With only a few days' notice, all your in-person classes were cancelled, with promises of online content delivery instead. Your last week of term is in upheaval. All your plans, gone. And you have no idea what's going to happen, not this week, not during the break, not next term. Everything is uncertain, everything is anxiety-making.
Dear students, we're all anxious and uncertain, too. Many of us have never done online teaching before -- we don't know the software, we don't have the hardware, we never imagined we'd be doing this without months of preparation -- and those of us who were on strike last week have either had no time to think/prepare or had to break our strike to do so.
We're sitting in our offices today doing our best, trying our hardest to ensure your education is not disrupted more than it has to, learning new software, sourcing new hardware.
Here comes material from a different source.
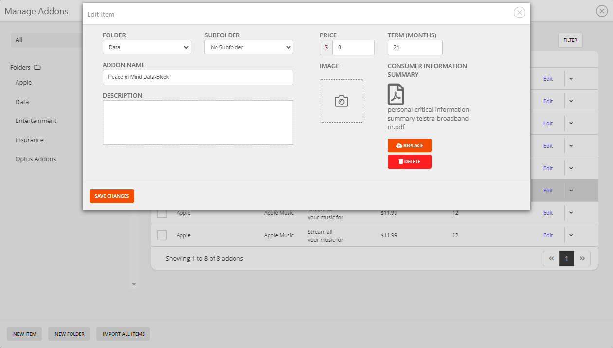Close the Manage Addons window
Viewport: 613px width, 348px height.
(602, 11)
We're constantly emailing colleagues, taking advantage of the offers of those who have done online teaching before to help us through Blackboard Collaborative Ultra, or Panopto, or even just simple things like "use a headset if you're able to" (one colleague even offered to come in and video my whiteboard if I need her to), we're chatting in WhatsApp groups designed to share best practices and provide moral support, we're passing tips on in googledocs and Facebook groups and Twitter.
I don't know how to teach logic without access to a whiteboard. I'm lucky enough that I (a) have a whiteboard in my office and (b) am (for the time being) still allowed into my office to access it. (If (b) changes before I can do my videos, I'll take my whiteboard home with me.) Over the weekend, I googled "how to take videos on linux", because so many of the options that are offered are for Windows computers only. I've found a programme that I'll test out this afternoon, figuring out where I can perch my laptop so that it's got a full view of the board but is still close enough to me that I don't accidentally topple it by being connected to it with a headset! If I can't do my videos in my office, I'm already mentally planning where there's space to set up at home...and how to keep random cat-butts out of the video. Whatever I end up with, it won't be pretty. It won't be flashy. It will not be optimal. But it will be as close to sitting in class with me as I can get, because I owe you that.
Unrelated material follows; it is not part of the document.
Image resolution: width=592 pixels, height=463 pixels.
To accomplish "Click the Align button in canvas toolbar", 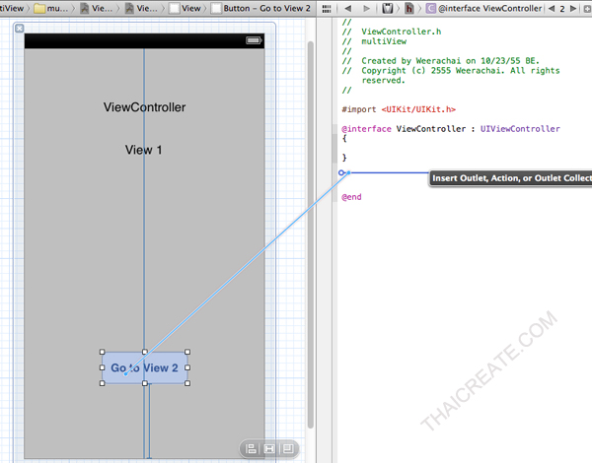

And then there's exams. We don't know what's going to happen with exams, any more than you do. Will we be given a chance to revise the exam questions, set way back in January? Is it possible to change the modes of assessment for a module -- to drop an exam or make it a take-home one instead of a timed one? If this were any country other than the UK, doing either of these would be easy -- of all the countries that I've worked in higher education in, only the UK is so bureaucratic about its exams and assessments. The lack of flexibility is stifling. I want to be able to examine my students on the material they have been taught, in a format that will best allow them to demonstrate to me what they have learned in my classes. Between the strikes and now Covid-19, I don't see how that is going to happen. No wonder I'm anxious.
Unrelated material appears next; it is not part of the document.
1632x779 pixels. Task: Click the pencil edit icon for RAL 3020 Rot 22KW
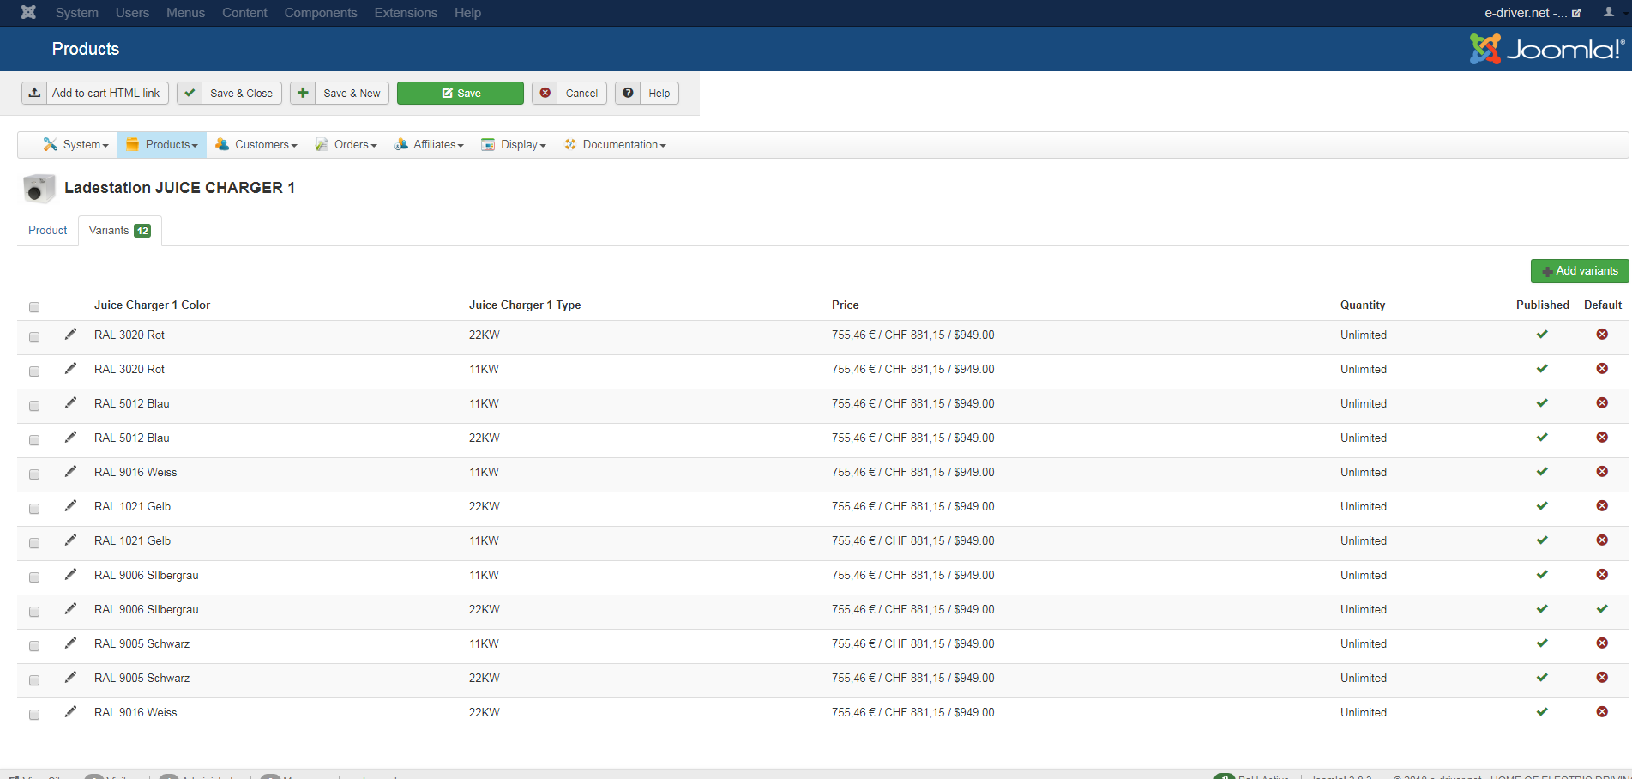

The situation is so fast-changing, there's no way to say now what things will be like at the end of this week, much less at the start of next term. Which research deadlines will be postponed, and which ones won't be? When will schools and holiday camps and clubs be closed, and I have to start juggling all of this along with taking care of my child? How can I do my best by her in this difficult and uncertain time? How can I do my best by my students? I want to be able to give you all reassurances, but I can't. I can't say everything will be all right or that we'll figure it out or that in the long run it'll all work out.
Dear students, I wish we had more answers for you. I wish you weren't in this situation, especially those of you in your final year, who've had far more disruption to your education than any other cohort in at least a generation. We're doing our best, and will continue to do so. I know you're anxious and uncertain; we are too. We're all in this together.